▸ Exercise objective: Format every one of the records below as a Markdown table with the columns Row and Line. Number the rows and skip blank lines.

Records from a pointing dataset:
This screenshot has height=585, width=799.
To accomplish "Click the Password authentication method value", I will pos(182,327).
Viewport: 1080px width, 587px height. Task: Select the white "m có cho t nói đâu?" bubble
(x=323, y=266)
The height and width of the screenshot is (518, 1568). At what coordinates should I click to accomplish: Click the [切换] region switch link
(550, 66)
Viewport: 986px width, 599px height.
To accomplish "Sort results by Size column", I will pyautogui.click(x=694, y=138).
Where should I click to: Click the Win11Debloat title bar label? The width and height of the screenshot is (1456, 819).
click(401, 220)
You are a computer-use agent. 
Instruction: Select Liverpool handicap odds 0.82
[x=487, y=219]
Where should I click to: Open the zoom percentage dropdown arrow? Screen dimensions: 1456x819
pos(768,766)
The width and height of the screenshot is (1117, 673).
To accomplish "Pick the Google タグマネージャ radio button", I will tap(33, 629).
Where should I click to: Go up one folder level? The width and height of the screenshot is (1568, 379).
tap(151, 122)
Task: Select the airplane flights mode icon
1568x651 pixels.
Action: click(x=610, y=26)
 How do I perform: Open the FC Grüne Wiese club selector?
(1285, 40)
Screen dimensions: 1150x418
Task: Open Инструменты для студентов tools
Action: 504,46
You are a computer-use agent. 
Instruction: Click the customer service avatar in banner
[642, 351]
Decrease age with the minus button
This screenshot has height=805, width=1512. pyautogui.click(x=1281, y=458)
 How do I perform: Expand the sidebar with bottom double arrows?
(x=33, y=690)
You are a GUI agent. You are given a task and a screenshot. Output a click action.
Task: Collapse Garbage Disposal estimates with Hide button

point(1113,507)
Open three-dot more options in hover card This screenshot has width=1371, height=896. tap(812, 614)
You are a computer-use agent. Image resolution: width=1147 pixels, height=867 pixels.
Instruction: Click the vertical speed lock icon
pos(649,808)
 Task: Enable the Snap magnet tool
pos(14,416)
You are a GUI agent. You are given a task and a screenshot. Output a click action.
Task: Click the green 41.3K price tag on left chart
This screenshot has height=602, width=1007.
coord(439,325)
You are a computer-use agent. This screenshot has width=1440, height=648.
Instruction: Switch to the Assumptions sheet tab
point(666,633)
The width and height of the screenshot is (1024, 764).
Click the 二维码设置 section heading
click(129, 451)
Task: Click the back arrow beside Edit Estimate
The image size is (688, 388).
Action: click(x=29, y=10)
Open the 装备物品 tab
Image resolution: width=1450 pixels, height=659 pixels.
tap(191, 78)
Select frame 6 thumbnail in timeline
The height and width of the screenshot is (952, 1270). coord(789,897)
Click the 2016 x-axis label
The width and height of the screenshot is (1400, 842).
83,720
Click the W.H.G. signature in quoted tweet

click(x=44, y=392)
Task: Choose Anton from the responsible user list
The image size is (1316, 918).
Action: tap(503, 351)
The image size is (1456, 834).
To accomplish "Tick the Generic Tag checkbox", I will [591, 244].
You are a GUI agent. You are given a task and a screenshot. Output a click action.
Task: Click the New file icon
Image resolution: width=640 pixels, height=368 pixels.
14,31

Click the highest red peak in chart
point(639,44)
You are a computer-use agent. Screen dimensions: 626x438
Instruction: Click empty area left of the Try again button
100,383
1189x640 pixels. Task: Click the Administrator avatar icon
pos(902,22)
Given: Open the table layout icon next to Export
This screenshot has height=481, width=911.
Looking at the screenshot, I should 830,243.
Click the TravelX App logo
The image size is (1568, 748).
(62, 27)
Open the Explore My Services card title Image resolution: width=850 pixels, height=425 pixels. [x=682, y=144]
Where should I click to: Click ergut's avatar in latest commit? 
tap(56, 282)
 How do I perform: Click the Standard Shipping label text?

▸ Response to this task:
| Row | Line |
|---|---|
| 1 | This screenshot has height=585, width=799. |
| 2 | To accomplish "Click the Password authentication method value", I will pos(182,327). |
| 3 | Viewport: 1080px width, 587px height. Task: Select the white "m có cho t nói đâu?" bubble |
| 4 | (x=323, y=266) |
| 5 | The height and width of the screenshot is (518, 1568). At what coordinates should I click to accomplish: Click the [切换] region switch link |
| 6 | (550, 66) |
| 7 | Viewport: 986px width, 599px height. |
| 8 | To accomplish "Sort results by Size column", I will pyautogui.click(x=694, y=138). |
| 9 | Where should I click to: Click the Win11Debloat title bar label? The width and height of the screenshot is (1456, 819). |
| 10 | click(401, 220) |
| 11 | You are a computer-use agent.  |
| 12 | Instruction: Select Liverpool handicap odds 0.82 |
| 13 | [x=487, y=219] |
| 14 | Where should I click to: Open the zoom percentage dropdown arrow? Screen dimensions: 1456x819 |
| 15 | pos(768,766) |
| 16 | The width and height of the screenshot is (1117, 673). |
| 17 | To accomplish "Pick the Google タグマネージャ radio button", I will tap(33, 629). |
| 18 | Where should I click to: Go up one folder level? The width and height of the screenshot is (1568, 379). |
| 19 | tap(151, 122) |
| 20 | Task: Select the airplane flights mode icon |
| 21 | 1568x651 pixels. |
| 22 | Action: click(x=610, y=26) |
| 23 |  How do I perform: Open the FC Grüne Wiese club selector? |
| 24 | (1285, 40) |
| 25 | Screen dimensions: 1150x418 |
| 26 | Task: Open Инструменты для студентов tools |
| 27 | Action: 504,46 |
| 28 | You are a computer-use agent.  |
| 29 | Instruction: Click the customer service avatar in banner |
| 30 | [642, 351] |
| 31 | Decrease age with the minus button |
| 32 | This screenshot has height=805, width=1512. pyautogui.click(x=1281, y=458) |
| 33 |  How do I perform: Expand the sidebar with bottom double arrows? |
| 34 | (x=33, y=690) |
| 35 | You are a GUI agent. You are given a task and a screenshot. Output a click action. |
| 36 | Task: Collapse Garbage Disposal estimates with Hide button |
| 37 | point(1113,507) |
| 38 | Open three-dot more options in hover card This screenshot has width=1371, height=896. tap(812, 614) |
| 39 | You are a computer-use agent. Image resolution: width=1147 pixels, height=867 pixels. |
| 40 | Instruction: Click the vertical speed lock icon |
| 41 | pos(649,808) |
| 42 |  Task: Enable the Snap magnet tool |
| 43 | pos(14,416) |
| 44 | You are a GUI agent. You are given a task and a screenshot. Output a click action. |
| 45 | Task: Click the green 41.3K price tag on left chart |
| 46 | This screenshot has height=602, width=1007. |
| 47 | coord(439,325) |
| 48 | You are a computer-use agent. This screenshot has width=1440, height=648. |
| 49 | Instruction: Switch to the Assumptions sheet tab |
| 50 | point(666,633) |
| 51 | The width and height of the screenshot is (1024, 764). |
| 52 | Click the 二维码设置 section heading |
| 53 | click(129, 451) |
| 54 | Task: Click the back arrow beside Edit Estimate |
| 55 | The image size is (688, 388). |
| 56 | Action: click(x=29, y=10) |
| 57 | Open the 装备物品 tab |
| 58 | Image resolution: width=1450 pixels, height=659 pixels. |
| 59 | tap(191, 78) |
| 60 | Select frame 6 thumbnail in timeline |
| 61 | The height and width of the screenshot is (952, 1270). coord(789,897) |
| 62 | Click the 2016 x-axis label |
| 63 | The width and height of the screenshot is (1400, 842). |
| 64 | 83,720 |
| 65 | Click the W.H.G. signature in quoted tweet |
| 66 | click(x=44, y=392) |
| 67 | Task: Choose Anton from the responsible user list |
| 68 | The image size is (1316, 918). |
| 69 | Action: tap(503, 351) |
| 70 | The image size is (1456, 834). |
| 71 | To accomplish "Tick the Generic Tag checkbox", I will [591, 244]. |
| 72 | You are a GUI agent. You are given a task and a screenshot. Output a click action. |
| 73 | Task: Click the New file icon |
| 74 | Image resolution: width=640 pixels, height=368 pixels. |
| 75 | 14,31 |
| 76 | Click the highest red peak in chart |
| 77 | point(639,44) |
| 78 | You are a computer-use agent. Screen dimensions: 626x438 |
| 79 | Instruction: Click empty area left of the Try again button |
| 80 | 100,383 |
| 81 | 1189x640 pixels. Task: Click the Administrator avatar icon |
| 82 | pos(902,22) |
| 83 | Given: Open the table layout icon next to Export |
| 84 | This screenshot has height=481, width=911. |
| 85 | Looking at the screenshot, I should 830,243. |
| 86 | Click the TravelX App logo |
| 87 | The image size is (1568, 748). |
| 88 | (62, 27) |
| 89 | Open the Explore My Services card title Image resolution: width=850 pixels, height=425 pixels. [x=682, y=144] |
| 90 | Where should I click to: Click ergut's avatar in latest commit?  |
| 91 | tap(56, 282) |
| 92 |  How do I perform: Click the Standard Shipping label text? |